Tighter environmental restrictions included in the latest Nitrates Action Programme (NAP) consultation document will increase on-farm costs and could significantly reduce agricultural output, farm organisations have warned.
A proposed clampdown on slurry management and spreading, the reduction in chemical nitrogen allowances and the potential for lower stocking rates in dairy herds were cited by the ICMSA and IFA as the primary areas of concern.
The latest consultation document on the NAP was published this week by the Department of Housing, Local Government and Heritage in conjunction with the Department of Agriculture.
Reducing nitrate levels in watercourses and retaining commercial agriculture were not incompatible aspirations or goals, the farm organisations maintained.
“But these nitrates regulations miss that balance that they have to hit,” said ICMSA leader, Pat McCormack.
McCormack said the proposed tighter dates for spreading slurry and soiled water, and the proposed “banding” of dairy cows in a way that will penalise farmers with high yielding stock, were particularly concerning.

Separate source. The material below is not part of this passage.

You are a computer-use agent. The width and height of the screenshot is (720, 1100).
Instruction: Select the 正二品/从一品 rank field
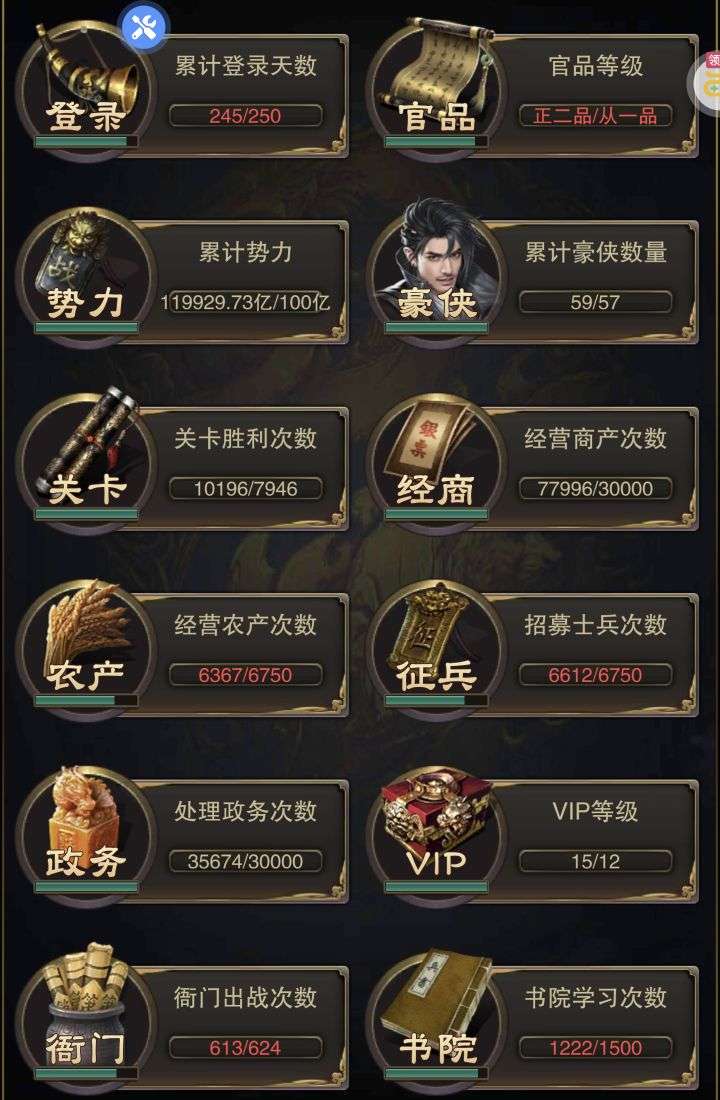pos(595,116)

IFA dairy chair Stephen Arthur pointed out that there are over 20 proposals outlined in the draft document, yet farm income isn’t mentioned once.
The proposal prohibiting the spread of soiled water for an eight-week period is far too onerous on dairy farmers, particularly farmers operating split-calving systems, Arthur claimed.
The IFA representative estimated that farmers milking 100 cows will have to increase their soiled water storage capacity six-fold, at a cost of €20,000 to €30,000, to comply with such a regulation.